As many as 400 untrained divers died in Florida’s caves alone due to neglect of basic safety factors. Most modern literature on avoiding risks and educating the public and prospective cave divers on the realities of the risks and safety is based in the research of cave diving pioneer Sheck Exley, who discovered that all the deaths in the field could be traced back to a handful of the same contributive factors. His research dates back to the 60’s and 70’s and since, two additional crux factors have been added to his original three pointers.

The results of the research can be summed up under the five following factors, which now fall under an area of study known as Accident Analysis, presented during all introductory Cave Diving courses:

1. Monitor the guidelines to your exit as if you life depends on it – because it does.

There’s no worse feeling than instant claustrophobia that appears suddenly due to a panic of ‘not being able to get out’. Cave diving without a guideline is like deep diving without a cylinder. In a proper cave diving scenario guidelines are posted at one point outside the cave entrance. The line is monitored and kept properly taut at all times.

2. Breathing gas considerations:

A regulation in diving applied across the field is ‘the rule of thirds’. In other words: a third of gas is to be kept for ascent, a third for decent and a third in case a buddy requires it in emergency. One of the main problems faced in caving was a lack of oxygen to reach the exit.

3. Depth Rules

The gas mixture in this case dictates the MOD or maximum operating depth applied in accordance. Nitrogen narcosis risks are higher for cave divers - making the effort to not exceed cylinder pressure beyond a certain point differs vastly in this case to your average open water dive.

4. Ample light back-up sources:

Cave divers need to carry at least three battery powered light sources per diver. The basic rule is: no light - no diving. As we are all aware, state-of-the-art doesn’t necessarily mean fail-safe. If a diver has a light malfunction during the dive, it’s called off. It’s possible to remain calm in the dark but disorientation naturally leads to panic. Contact with the guideline may be lifesaving in this instance, yet on the flipside it could be time-consuming due to precautionary measures taken whilst moving slowly in the dark. This in turn reflects negatively on air consumption and the inability to monitor levels due to bad light.

5. The bottom line is simple: don’t dive caves if you haven’t been trained to:

Due to the varying skills techniques required for cave diving, it has been proven that even theory is not enough to overcome the risks. Experience and knowledge gained has to be practically applied in accordance with the different training levels, before ascending (or skipping) the next rung to course completion. The lesson is not to exceed the limits of the present level of acquired training.

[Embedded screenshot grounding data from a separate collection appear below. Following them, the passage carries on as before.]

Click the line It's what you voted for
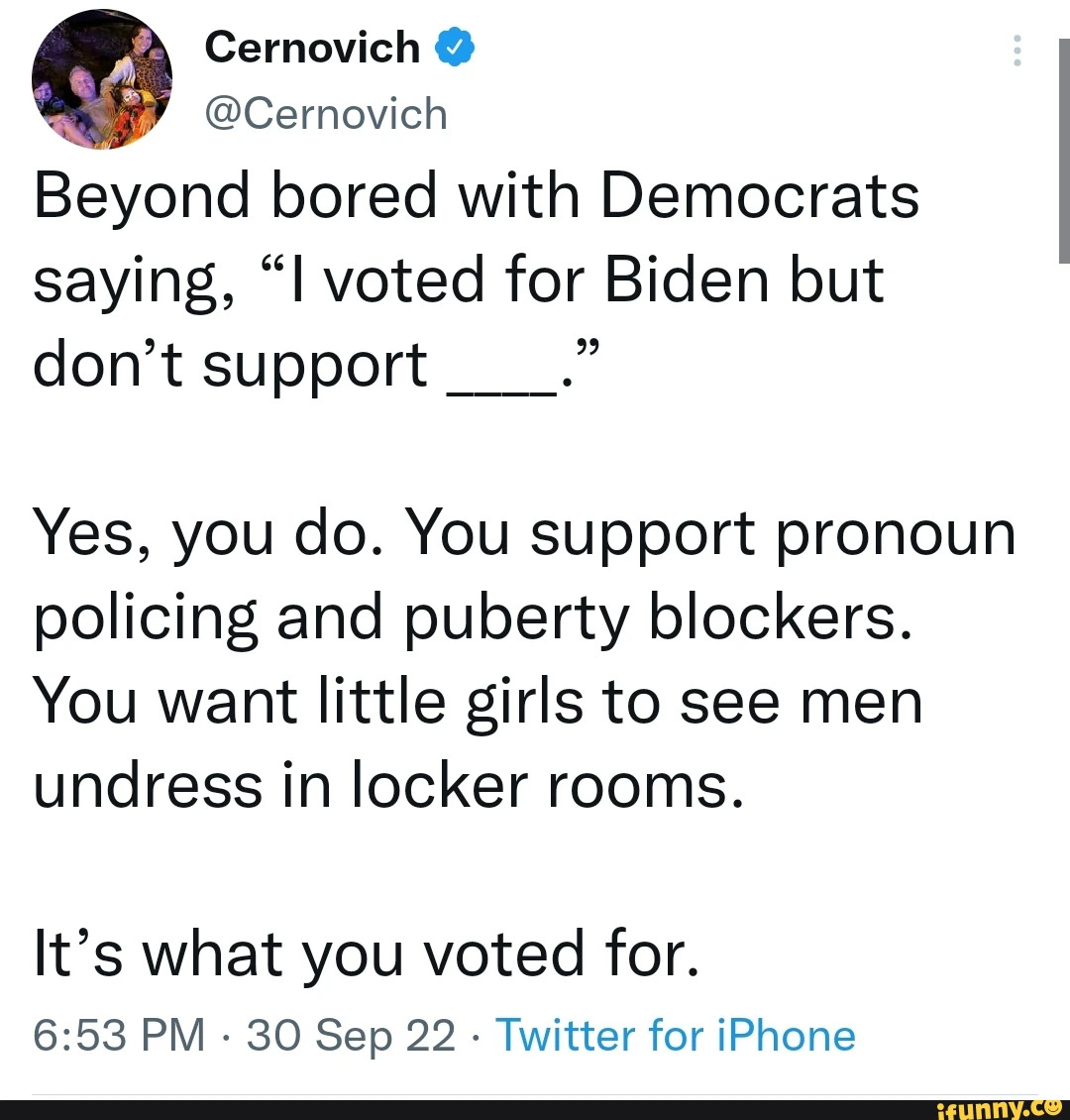The width and height of the screenshot is (1070, 1120). pos(366,955)
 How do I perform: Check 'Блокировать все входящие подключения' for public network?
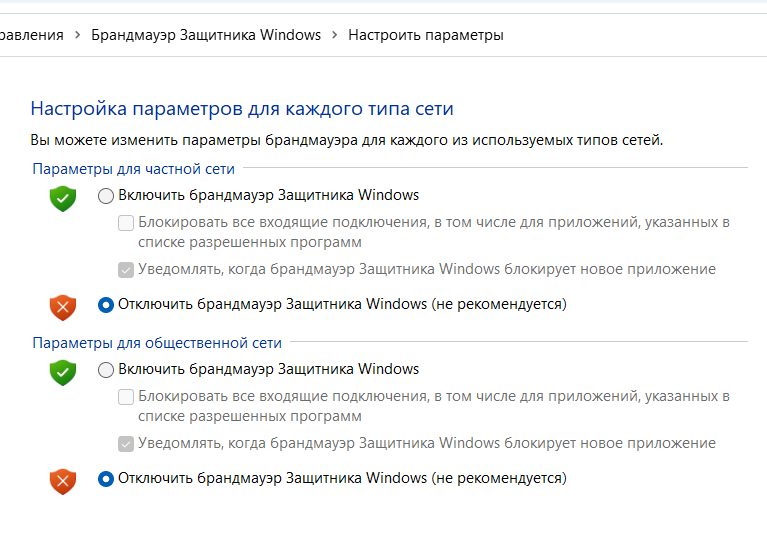pyautogui.click(x=126, y=397)
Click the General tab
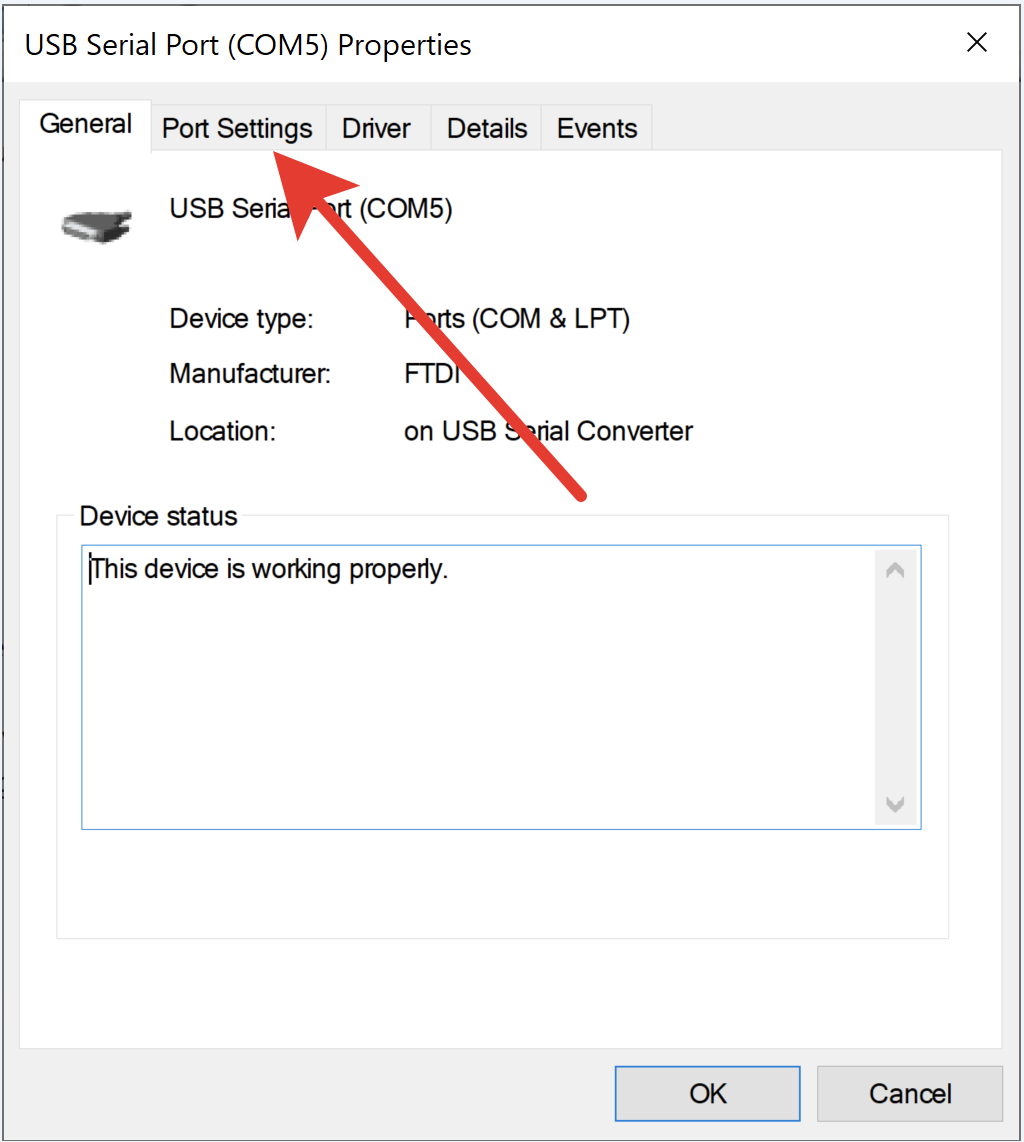Image resolution: width=1024 pixels, height=1142 pixels. tap(86, 125)
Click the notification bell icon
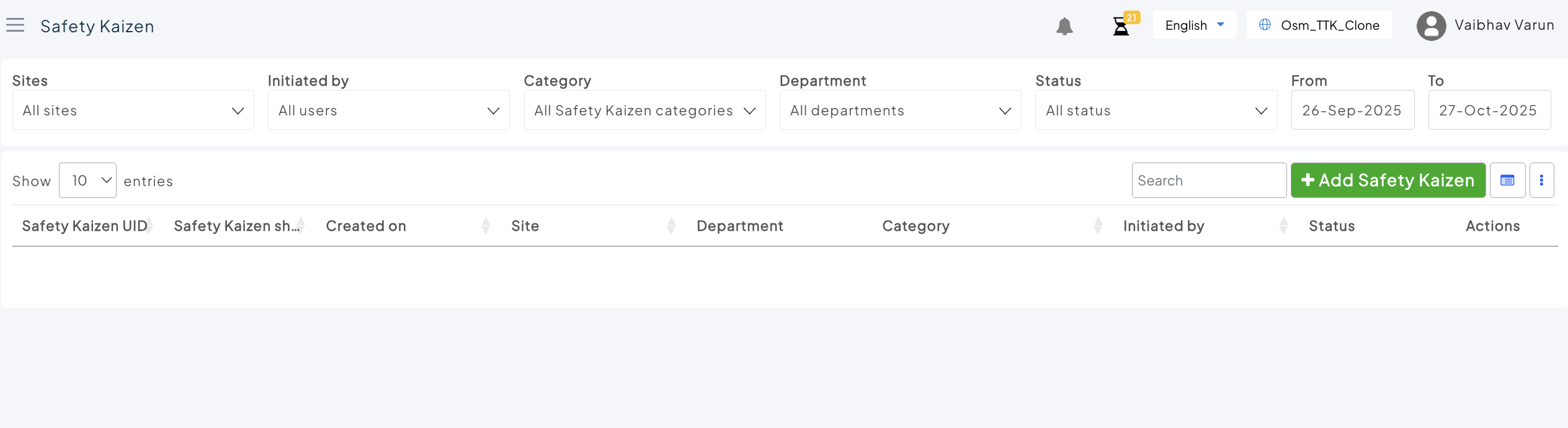The height and width of the screenshot is (428, 1568). click(1064, 26)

    Over and above each of the above-mentioned pointers, training for cave diving covers:
  • communication
  • complex navigation
  • propulsion (dealing with silt-rich environments)
  • as close as possible to instructor-level buoyancy techniques
  • and
  • psychology
  • among others.

    Cavern diving differs from cave diving in that divers generally remain 130 feet from the surface and keep the entrance in sight at all times. It falls under a more recreational subdivision of cave diving, using similar equipment to open water dives. The basic idea is to get rid of anything and everything that dangles. Cave divers even drop the snorkel from the mask in order to avoid unnecessary drag and entanglement and stick the mask strap into their hoods.

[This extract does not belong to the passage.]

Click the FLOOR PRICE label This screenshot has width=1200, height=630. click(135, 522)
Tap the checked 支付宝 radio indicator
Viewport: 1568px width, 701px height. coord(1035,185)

    As with open water dives, adjustable fins are used, however the diver’s preference remains with simple and practical. Split fins are a recipe for disaster and do not serve important cave diving techniques, as are straps and buckles. Spring heel straps are good for quick removal in case of emergency and do not lend to entanglement.

    Anything less than a 5 millimeter thick protection suit is not recommended when diving deep and staying down for as long as 90minutes. BC configurations require the likes of wing style jackets, preferably with D-rings at the shoulder and waist, a valve at the shoulder for quick dumping and a stainless steel or aluminum back plate.